News: For the Masses, By the Masses?

This is a repost of the latest article I wrote for my work blog on how digital tools are changing journalism. ___________________________________________________________ As social media gets more integrated into people’s lives, they’re demanding more control over the content they interact with. This behavior is happening organically in the digital space. In response, newspapers are changing the way they create content to include consumer participation – and consumers are changing how they interact with the news.
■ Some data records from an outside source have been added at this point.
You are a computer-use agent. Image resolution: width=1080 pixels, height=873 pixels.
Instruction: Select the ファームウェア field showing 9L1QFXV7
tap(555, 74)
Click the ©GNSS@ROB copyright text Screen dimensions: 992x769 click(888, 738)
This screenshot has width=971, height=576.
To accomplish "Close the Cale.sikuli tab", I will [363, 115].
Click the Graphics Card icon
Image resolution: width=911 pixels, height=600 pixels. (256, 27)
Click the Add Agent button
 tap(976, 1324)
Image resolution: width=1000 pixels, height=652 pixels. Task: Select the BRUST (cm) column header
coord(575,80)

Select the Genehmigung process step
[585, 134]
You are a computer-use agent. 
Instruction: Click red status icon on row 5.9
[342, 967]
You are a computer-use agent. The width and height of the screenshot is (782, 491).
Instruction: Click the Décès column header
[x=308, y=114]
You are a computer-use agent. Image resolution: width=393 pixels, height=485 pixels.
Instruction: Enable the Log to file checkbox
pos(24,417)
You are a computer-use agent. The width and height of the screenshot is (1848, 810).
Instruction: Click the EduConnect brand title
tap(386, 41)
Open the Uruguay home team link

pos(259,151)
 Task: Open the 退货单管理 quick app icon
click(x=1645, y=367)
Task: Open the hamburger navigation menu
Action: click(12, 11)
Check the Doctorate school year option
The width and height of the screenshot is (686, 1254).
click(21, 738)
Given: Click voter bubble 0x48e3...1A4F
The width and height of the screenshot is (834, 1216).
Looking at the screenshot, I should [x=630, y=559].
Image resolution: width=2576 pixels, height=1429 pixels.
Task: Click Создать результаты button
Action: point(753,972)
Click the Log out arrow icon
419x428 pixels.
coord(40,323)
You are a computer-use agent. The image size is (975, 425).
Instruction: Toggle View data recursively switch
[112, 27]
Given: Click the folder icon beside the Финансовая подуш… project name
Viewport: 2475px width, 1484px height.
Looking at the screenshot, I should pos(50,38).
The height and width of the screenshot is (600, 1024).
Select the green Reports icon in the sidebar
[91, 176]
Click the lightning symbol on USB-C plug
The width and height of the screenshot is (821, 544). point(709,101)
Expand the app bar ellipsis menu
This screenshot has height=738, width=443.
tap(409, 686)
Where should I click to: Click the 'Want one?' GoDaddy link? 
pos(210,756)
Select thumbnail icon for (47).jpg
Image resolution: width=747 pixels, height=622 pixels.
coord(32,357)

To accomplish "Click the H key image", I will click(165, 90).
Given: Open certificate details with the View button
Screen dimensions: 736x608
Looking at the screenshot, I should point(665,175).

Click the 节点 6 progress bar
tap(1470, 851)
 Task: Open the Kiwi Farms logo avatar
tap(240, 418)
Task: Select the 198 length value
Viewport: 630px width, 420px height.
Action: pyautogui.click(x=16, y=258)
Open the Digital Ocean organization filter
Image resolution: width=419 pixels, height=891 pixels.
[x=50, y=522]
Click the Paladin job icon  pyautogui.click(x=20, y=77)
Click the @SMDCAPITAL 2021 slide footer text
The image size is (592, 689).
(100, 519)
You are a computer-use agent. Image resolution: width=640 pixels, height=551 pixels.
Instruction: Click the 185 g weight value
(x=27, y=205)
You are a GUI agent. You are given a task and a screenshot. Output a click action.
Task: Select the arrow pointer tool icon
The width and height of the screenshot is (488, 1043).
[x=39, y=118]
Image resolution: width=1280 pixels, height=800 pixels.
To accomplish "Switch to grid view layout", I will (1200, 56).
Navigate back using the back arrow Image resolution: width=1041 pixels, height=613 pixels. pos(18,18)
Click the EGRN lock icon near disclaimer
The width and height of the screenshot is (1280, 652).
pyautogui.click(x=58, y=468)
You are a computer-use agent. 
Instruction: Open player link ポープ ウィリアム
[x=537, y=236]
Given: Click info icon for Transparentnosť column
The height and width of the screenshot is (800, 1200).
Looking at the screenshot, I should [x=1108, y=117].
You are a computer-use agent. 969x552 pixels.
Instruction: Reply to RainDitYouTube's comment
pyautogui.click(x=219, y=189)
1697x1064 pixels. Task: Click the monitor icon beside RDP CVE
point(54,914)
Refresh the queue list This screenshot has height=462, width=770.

According to an eyetracking study by the Poyner Institute, the shift within newspapers towards focusing on more digital consumer participation makes a lot of sense:
  • Online participants read an average 77% of an article versus the 62% within broadsheet and 57% within tabloids. 
  • People consuming news digitally also read more regardless of the length of the article. 
This could directly relate to the fact that people have the option digitally to aggregate news in a way they rarely can offline.

And, people are taking advantage of this by personalizing the news for themselves:
  • Digg Newswire and Redditt both allow consumers to act as an editor by voting news stories up and down depending on the topic and its relevancy to the individual.
  • Trove creates personalized content based on individual user’s interests. It instantly builds a user’s personal home page by matching its channels to the user’s Facebook likes and interests. It then searches and analyzes articles and blog posts to find entities – people, places, things, or concepts – in text. Based on what it finds, Trove classifies the article into one or more of hundreds of topics.
  • XYDO is a news-based social network. It focuses on the social endorsement, prioritization and engagement of news. XYDO provides users with a prioritized view of articles/features, editorials, blogs and other news being shared within their social graphs, together with the ability to observe and track broad global news trends and specialized domain-specific trends. Personalized news emails, the XYDO brief, are sent to the users regularly.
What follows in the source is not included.